Día 196 · miércoles, 15 de julio
"Este es el día que hizo Jehová; Nos gozaremos y alegraremos en él."SALMOS 118:24
Hola, mi querido… qué bueno tenerte hoy. Es By God's Call — día 196, Este Es el Día.
"Este es el día que hizo Jehová; Nos gozaremos y alegraremos en él." Salmos 118:24.
Fíjate bien en lo que el salmista no dice. No dice "este es el día perfecto." No dice "este es el día sin problemas, sin dolor, sin interrupciones." Dice simplemente: este día. El de hoy. El real. Con todo lo que trae — las cuentas, la noticia difícil, la conversación que estás postergando, el cansancio que ya viene de ayer. Este día. No un día idealizado que existe solo en tu imaginación.
¿Y por qué alegrarse en ese día común, muchas veces difícil? Porque Jehová lo hizo. El día no apareció por casualidad, como un accidente en el calendario. Fue hecho. Producido. Diseñado por Dios con intención. Y si Él lo hizo, tiene un propósito en él — aunque tú, desde tu lugar limitado, todavía no puedas ver cuál es ese propósito.
Ahora, para entender la fuerza de este versículo, necesitas saber de dónde viene dentro del mismo salmo. Antes de esta frase, el salmista describe a alguien rodeado por todos lados — "todas las naciones me rodearon", dice, "como abejas me rodearon." Casi derrotado. Cerca del final. Y entonces llega el rescate: la diestra de Jehová actúa valientemente. Y solo después de eso — después del rescate, no antes — dice: este es el día que hizo Jehová, nos gozaremos en él. El gozo aquí no nace de quien nunca sufrió. Nace de quien ya fue socorrido y sabe que puede confiar de nuevo.
Y mira el verbo elegido: nos gozaremos.
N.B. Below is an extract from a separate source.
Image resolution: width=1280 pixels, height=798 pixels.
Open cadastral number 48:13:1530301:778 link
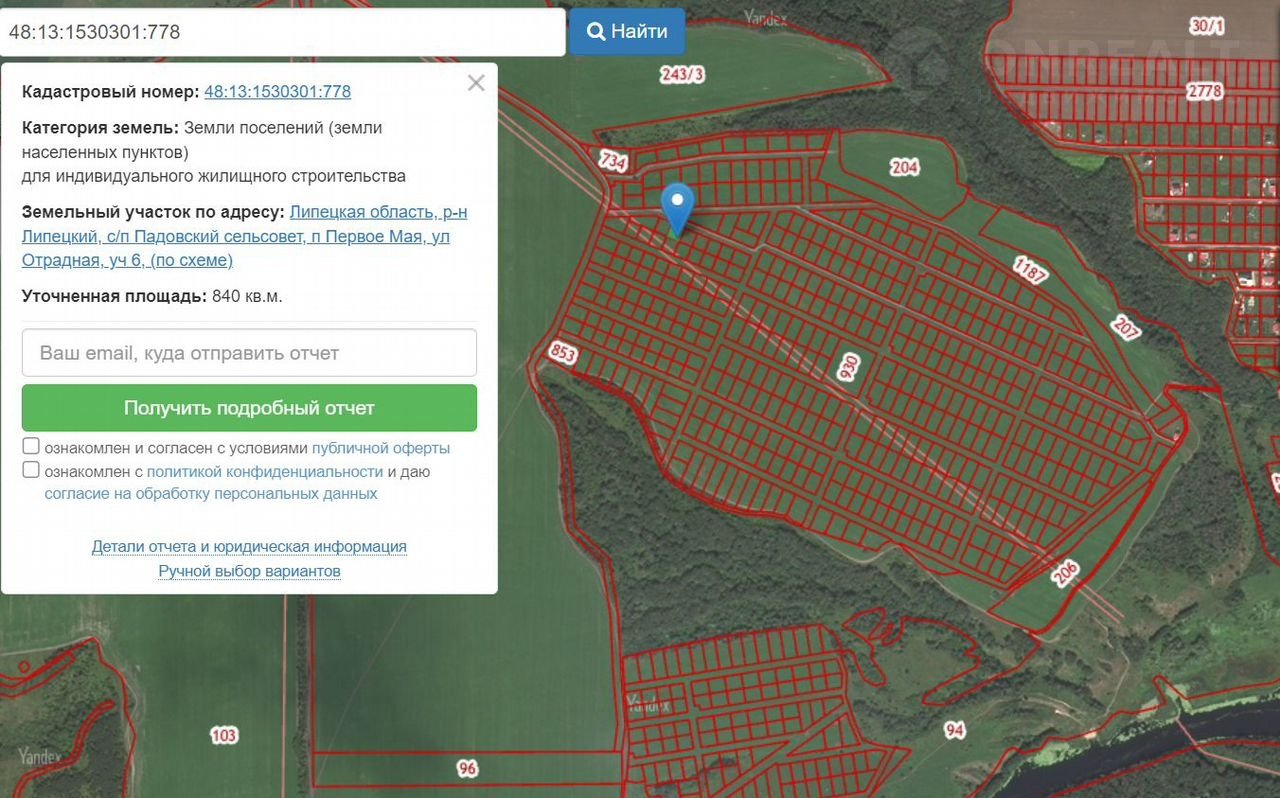277,92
No es un sentimiento pasivo que espera a que las circunstancias mejoren primero. Es una acción. Un verbo que practicas, una decisión que tomas a pesar de lo que aún no ha cambiado. No esperas a que el día se ponga bueno para después alegrarte — eliges alegrarte, y eso cambia la forma en que atraviesas el día.
Y hay algo profético escondido en este mismo salmo que vale la pena conocer: unos versículos antes, el salmista habla de una piedra que los constructores rechazaron y que se convirtió en la piedra angular. Esa es una profecía sobre Cristo — rechazado por los hombres, convertido en fundamento por Dios. Y esto nos enseña algo importante: el día que Dios hace puede incluso incluir lo que parece rechazo, dificultad, decepción — y aun así, en su mano, eso se convierte en fundamento para algo mayor.
Entonces hoy, antes del desayuno, quiero desafiarte a hacer algo que quizás parezca contraintuitivo: di en voz alta "este es el día que hizo Jehová" aunque ahora mismo no tengas ganas. Dilo de todos modos. Y luego, elige una razón concreta — solo una — para alegrarte hoy. No tiene que ser grande. Puede ser el café caliente, puede ser alguien que te ama, puede ser simplemente el aliento que aún tienes. Ponle nombre. Y deja que ese gozo elegido, y no sentido primero, empiece a moldear el resto de tu día.
Quédate con Dios. Ora — y luego, actúa. Hasta mañana, mi querido.